- _Data for processing_
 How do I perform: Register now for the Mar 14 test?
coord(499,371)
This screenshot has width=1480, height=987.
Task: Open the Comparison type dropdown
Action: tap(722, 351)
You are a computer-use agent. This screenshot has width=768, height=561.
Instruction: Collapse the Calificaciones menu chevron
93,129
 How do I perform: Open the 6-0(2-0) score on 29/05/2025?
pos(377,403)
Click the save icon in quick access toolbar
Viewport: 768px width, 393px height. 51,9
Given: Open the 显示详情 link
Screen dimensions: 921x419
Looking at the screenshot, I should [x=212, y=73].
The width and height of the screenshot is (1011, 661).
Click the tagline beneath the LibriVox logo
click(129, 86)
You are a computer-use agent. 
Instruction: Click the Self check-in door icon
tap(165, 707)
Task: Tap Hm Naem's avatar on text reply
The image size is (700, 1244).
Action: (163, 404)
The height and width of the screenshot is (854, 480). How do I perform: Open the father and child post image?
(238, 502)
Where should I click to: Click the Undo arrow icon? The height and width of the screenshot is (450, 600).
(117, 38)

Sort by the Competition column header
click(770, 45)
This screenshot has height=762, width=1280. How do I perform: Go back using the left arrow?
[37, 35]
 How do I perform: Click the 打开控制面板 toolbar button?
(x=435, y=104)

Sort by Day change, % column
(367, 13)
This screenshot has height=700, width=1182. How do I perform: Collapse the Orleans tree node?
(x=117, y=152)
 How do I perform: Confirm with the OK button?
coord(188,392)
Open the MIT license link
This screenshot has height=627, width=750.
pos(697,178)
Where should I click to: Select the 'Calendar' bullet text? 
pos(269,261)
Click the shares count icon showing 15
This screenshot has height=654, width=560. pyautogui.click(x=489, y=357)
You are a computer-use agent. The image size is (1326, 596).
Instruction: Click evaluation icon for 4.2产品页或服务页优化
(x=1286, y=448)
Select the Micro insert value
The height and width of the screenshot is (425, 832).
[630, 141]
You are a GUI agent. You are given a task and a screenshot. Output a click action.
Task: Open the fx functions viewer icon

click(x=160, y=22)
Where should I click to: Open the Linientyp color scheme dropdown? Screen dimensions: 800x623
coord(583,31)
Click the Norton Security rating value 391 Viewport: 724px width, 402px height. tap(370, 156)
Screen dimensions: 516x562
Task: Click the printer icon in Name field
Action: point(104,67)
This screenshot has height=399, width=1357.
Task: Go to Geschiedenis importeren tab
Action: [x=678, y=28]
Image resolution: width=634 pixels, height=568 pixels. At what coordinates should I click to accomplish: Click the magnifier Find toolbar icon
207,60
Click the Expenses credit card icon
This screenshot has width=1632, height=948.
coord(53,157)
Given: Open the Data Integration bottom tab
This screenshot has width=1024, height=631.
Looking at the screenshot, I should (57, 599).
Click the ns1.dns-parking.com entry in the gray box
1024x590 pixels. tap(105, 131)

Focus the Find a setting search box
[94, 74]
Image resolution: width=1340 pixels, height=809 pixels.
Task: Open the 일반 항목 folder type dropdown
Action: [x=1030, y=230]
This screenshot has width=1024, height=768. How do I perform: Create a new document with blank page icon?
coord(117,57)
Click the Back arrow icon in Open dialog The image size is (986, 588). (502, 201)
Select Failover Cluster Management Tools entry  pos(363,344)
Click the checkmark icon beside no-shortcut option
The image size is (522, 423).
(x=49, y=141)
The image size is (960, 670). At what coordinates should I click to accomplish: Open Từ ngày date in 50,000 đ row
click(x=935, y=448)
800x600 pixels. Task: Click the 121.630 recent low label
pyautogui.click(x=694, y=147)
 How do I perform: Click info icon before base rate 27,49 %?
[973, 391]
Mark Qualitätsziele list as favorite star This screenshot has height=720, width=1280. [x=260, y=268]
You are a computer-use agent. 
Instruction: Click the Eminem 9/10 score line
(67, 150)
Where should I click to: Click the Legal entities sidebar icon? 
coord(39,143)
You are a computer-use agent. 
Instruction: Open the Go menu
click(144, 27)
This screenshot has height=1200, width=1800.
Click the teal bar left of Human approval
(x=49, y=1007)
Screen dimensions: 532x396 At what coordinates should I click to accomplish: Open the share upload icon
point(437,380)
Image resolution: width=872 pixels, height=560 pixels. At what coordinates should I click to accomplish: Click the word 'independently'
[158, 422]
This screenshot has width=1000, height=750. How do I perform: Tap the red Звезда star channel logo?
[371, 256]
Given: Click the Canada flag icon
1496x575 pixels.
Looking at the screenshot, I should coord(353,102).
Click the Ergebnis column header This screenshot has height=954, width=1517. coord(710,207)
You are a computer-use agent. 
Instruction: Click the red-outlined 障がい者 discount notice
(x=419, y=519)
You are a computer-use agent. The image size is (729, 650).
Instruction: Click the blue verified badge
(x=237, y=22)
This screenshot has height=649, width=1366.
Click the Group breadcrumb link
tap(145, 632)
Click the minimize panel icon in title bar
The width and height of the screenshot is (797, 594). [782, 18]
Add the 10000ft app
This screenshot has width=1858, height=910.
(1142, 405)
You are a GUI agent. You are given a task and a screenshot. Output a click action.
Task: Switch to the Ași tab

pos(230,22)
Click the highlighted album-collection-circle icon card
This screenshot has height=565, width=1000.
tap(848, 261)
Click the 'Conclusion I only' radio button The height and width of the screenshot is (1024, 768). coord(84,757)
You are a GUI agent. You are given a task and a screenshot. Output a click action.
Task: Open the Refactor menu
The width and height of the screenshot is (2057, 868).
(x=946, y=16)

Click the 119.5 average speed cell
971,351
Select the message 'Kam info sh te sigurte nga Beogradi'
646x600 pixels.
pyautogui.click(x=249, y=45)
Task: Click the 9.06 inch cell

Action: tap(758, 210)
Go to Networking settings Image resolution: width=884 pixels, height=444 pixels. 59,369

- _What the task requires_
Each line above is to be restated exactly as it stands.

- _Output of the task_
 How do I perform: Register now for the Mar 14 test?
coord(499,371)
This screenshot has width=1480, height=987.
Task: Open the Comparison type dropdown
Action: tap(722, 351)
You are a computer-use agent. This screenshot has width=768, height=561.
Instruction: Collapse the Calificaciones menu chevron
93,129
 How do I perform: Open the 6-0(2-0) score on 29/05/2025?
pos(377,403)
Click the save icon in quick access toolbar
Viewport: 768px width, 393px height. 51,9
Given: Open the 显示详情 link
Screen dimensions: 921x419
Looking at the screenshot, I should [x=212, y=73].
The width and height of the screenshot is (1011, 661).
Click the tagline beneath the LibriVox logo
click(129, 86)
You are a computer-use agent. 
Instruction: Click the Self check-in door icon
tap(165, 707)
Task: Tap Hm Naem's avatar on text reply
The image size is (700, 1244).
Action: (163, 404)
The height and width of the screenshot is (854, 480). How do I perform: Open the father and child post image?
(238, 502)
Where should I click to: Click the Undo arrow icon? The height and width of the screenshot is (450, 600).
(117, 38)

Sort by the Competition column header
click(770, 45)
This screenshot has height=762, width=1280. How do I perform: Go back using the left arrow?
[37, 35]
 How do I perform: Click the 打开控制面板 toolbar button?
(x=435, y=104)

Sort by Day change, % column
(367, 13)
This screenshot has height=700, width=1182. How do I perform: Collapse the Orleans tree node?
(x=117, y=152)
 How do I perform: Confirm with the OK button?
coord(188,392)
Open the MIT license link
This screenshot has height=627, width=750.
pos(697,178)
Where should I click to: Select the 'Calendar' bullet text? 
pos(269,261)
Click the shares count icon showing 15
This screenshot has height=654, width=560. pyautogui.click(x=489, y=357)
You are a computer-use agent. The image size is (1326, 596).
Instruction: Click evaluation icon for 4.2产品页或服务页优化
(x=1286, y=448)
Select the Micro insert value
The height and width of the screenshot is (425, 832).
[630, 141]
You are a GUI agent. You are given a task and a screenshot. Output a click action.
Task: Open the fx functions viewer icon

click(x=160, y=22)
Where should I click to: Open the Linientyp color scheme dropdown? Screen dimensions: 800x623
coord(583,31)
Click the Norton Security rating value 391 Viewport: 724px width, 402px height. tap(370, 156)
Screen dimensions: 516x562
Task: Click the printer icon in Name field
Action: point(104,67)
This screenshot has height=399, width=1357.
Task: Go to Geschiedenis importeren tab
Action: [x=678, y=28]
Image resolution: width=634 pixels, height=568 pixels. At what coordinates should I click to accomplish: Click the magnifier Find toolbar icon
207,60
Click the Expenses credit card icon
This screenshot has width=1632, height=948.
coord(53,157)
Given: Open the Data Integration bottom tab
This screenshot has width=1024, height=631.
Looking at the screenshot, I should (57, 599).
Click the ns1.dns-parking.com entry in the gray box
1024x590 pixels. tap(105, 131)

Focus the Find a setting search box
[94, 74]
Image resolution: width=1340 pixels, height=809 pixels.
Task: Open the 일반 항목 folder type dropdown
Action: [x=1030, y=230]
This screenshot has width=1024, height=768. How do I perform: Create a new document with blank page icon?
coord(117,57)
Click the Back arrow icon in Open dialog The image size is (986, 588). (502, 201)
Select Failover Cluster Management Tools entry  pos(363,344)
Click the checkmark icon beside no-shortcut option
The image size is (522, 423).
(x=49, y=141)
The image size is (960, 670). At what coordinates should I click to accomplish: Open Từ ngày date in 50,000 đ row
click(x=935, y=448)
800x600 pixels. Task: Click the 121.630 recent low label
pyautogui.click(x=694, y=147)
 How do I perform: Click info icon before base rate 27,49 %?
[973, 391]
Mark Qualitätsziele list as favorite star This screenshot has height=720, width=1280. [x=260, y=268]
You are a computer-use agent. 
Instruction: Click the Eminem 9/10 score line
(67, 150)
Where should I click to: Click the Legal entities sidebar icon? 
coord(39,143)
You are a computer-use agent. 
Instruction: Open the Go menu
click(144, 27)
This screenshot has height=1200, width=1800.
Click the teal bar left of Human approval
(x=49, y=1007)
Screen dimensions: 532x396 At what coordinates should I click to accomplish: Open the share upload icon
point(437,380)
Image resolution: width=872 pixels, height=560 pixels. At what coordinates should I click to accomplish: Click the word 'independently'
[158, 422]
This screenshot has width=1000, height=750. How do I perform: Tap the red Звезда star channel logo?
[371, 256]
Given: Click the Canada flag icon
1496x575 pixels.
Looking at the screenshot, I should coord(353,102).
Click the Ergebnis column header This screenshot has height=954, width=1517. coord(710,207)
You are a computer-use agent. 
Instruction: Click the red-outlined 障がい者 discount notice
(x=419, y=519)
You are a computer-use agent. The image size is (729, 650).
Instruction: Click the blue verified badge
(x=237, y=22)
This screenshot has height=649, width=1366.
Click the Group breadcrumb link
tap(145, 632)
Click the minimize panel icon in title bar
The width and height of the screenshot is (797, 594). [782, 18]
Add the 10000ft app
This screenshot has width=1858, height=910.
(1142, 405)
You are a GUI agent. You are given a task and a screenshot. Output a click action.
Task: Switch to the Ași tab

pos(230,22)
Click the highlighted album-collection-circle icon card
This screenshot has height=565, width=1000.
tap(848, 261)
Click the 'Conclusion I only' radio button The height and width of the screenshot is (1024, 768). coord(84,757)
You are a GUI agent. You are given a task and a screenshot. Output a click action.
Task: Open the Refactor menu
The width and height of the screenshot is (2057, 868).
(x=946, y=16)

Click the 119.5 average speed cell
971,351
Select the message 'Kam info sh te sigurte nga Beogradi'
646x600 pixels.
pyautogui.click(x=249, y=45)
Task: Click the 9.06 inch cell

Action: tap(758, 210)
Go to Networking settings Image resolution: width=884 pixels, height=444 pixels. 59,369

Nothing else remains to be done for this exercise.